Maintenance aims to minimize symptoms and prevent relapse while using the lowest effective dose. LAIs improve adherence and are indicated for patients with recurrent relapses due to nonadherence; they are not ideal for initial acute management due to slow attainment of steady state.

⚕️ Management of Common Adverse Effects

EPS (parkinsonism, dystonia, akathisia): manage with dose reduction, anticholinergics, benzodiazepines, or β-blockers (for akathisia). Tardive dyskinesia: consider switching to clozapine/quetiapine and symptomatic options. Metabolic effects: choose lower-risk agents, lifestyle interventions, and treat with metformin when indicated. Recognize and treat neuroleptic malignant syndrome (NMS) emergently (withdraw antipsychotic, supportive care, dantrolene/bromocriptine).

🔄 Switching & Treatment-Resistant Criteria

Allow 2–8 weeks at therapeutic doses to judge response; treatment-resistant schizophrenia typically defined by inadequate response to ≥2 antipsychotics of different classes, given at adequate dose and duration (≥6 weeks). Clozapine is the evidence-based next step for TR schizophrenia.

🤰 Pregnancy & Breastfeeding Considerations

Most women with established illness should continue treatment using the lowest effective dose; avoid initiating depot formulations in pregnancy if possible.
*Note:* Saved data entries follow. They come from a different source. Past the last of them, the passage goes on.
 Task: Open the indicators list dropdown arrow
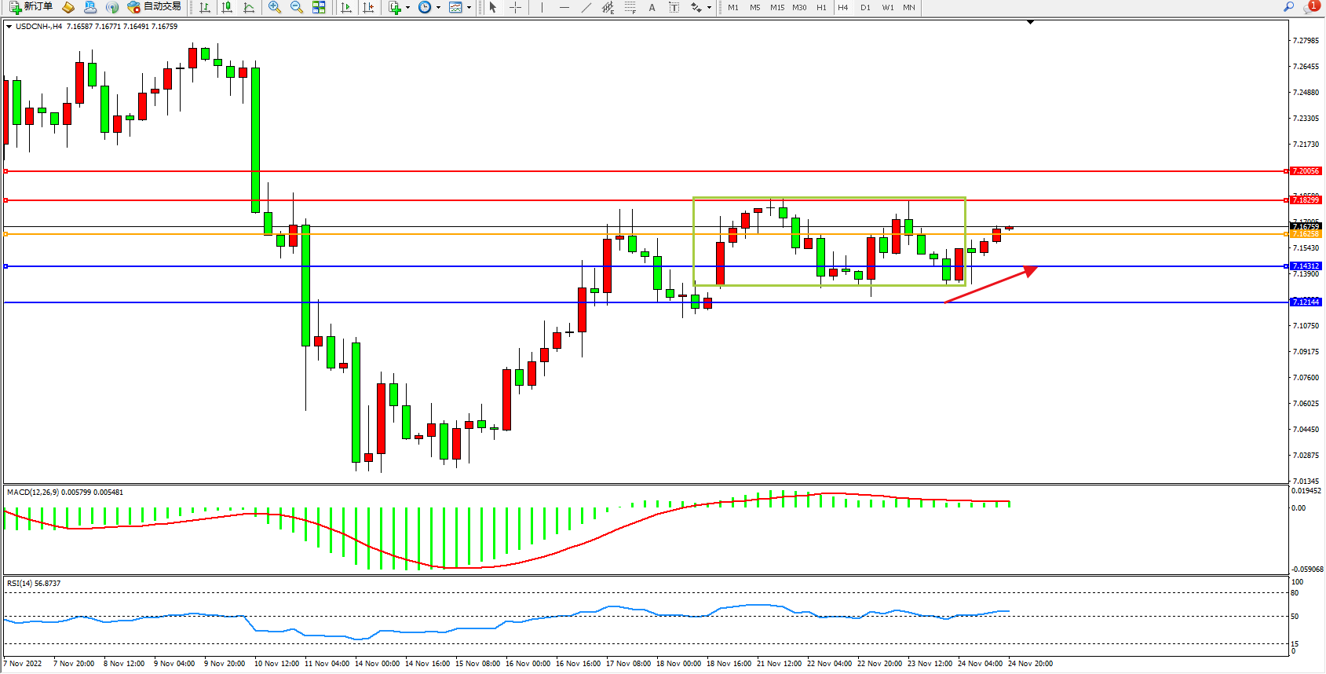tap(407, 8)
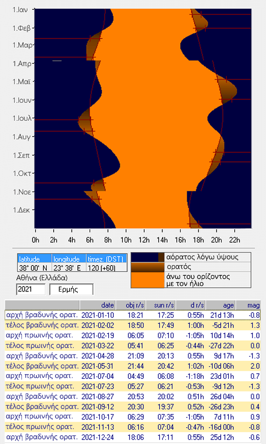This screenshot has width=266, height=444.
Task: Click the row dated 2021-12-24
Action: [133, 437]
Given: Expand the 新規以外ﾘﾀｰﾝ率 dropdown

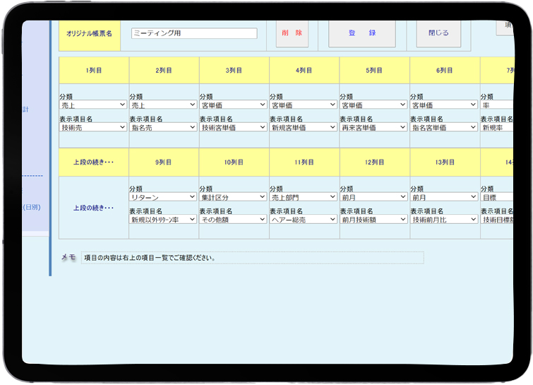Looking at the screenshot, I should point(163,220).
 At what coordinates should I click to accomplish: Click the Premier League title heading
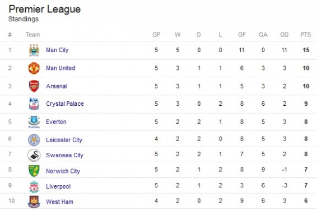coord(45,10)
Olanzapine and clozapine carry higher risks for large-for-gestational-age infants and need gestational diabetes screening; clozapine is generally avoided during breastfeeding.

🧑‍⚕️ Role of the Pharmacist

Pharmacists educate patients and families, simplify regimens, coordinate care, ensure optimal dosing, monitor for interactions and adverse effects, and assist in selecting agents to minimize harm while preserving efficacy.

✅ Takeaway Points

Schizophrenia is heterogeneous and requires individualized pharmacologic and psychosocial strategies. Positive symptoms respond well to antipsychotics; negative and cognitive deficits are harder to treat. Safe use of antipsychotics requires attention to side-effect profiles, monitoring needs (especially for clozapine), and support for adherence (including LAIs).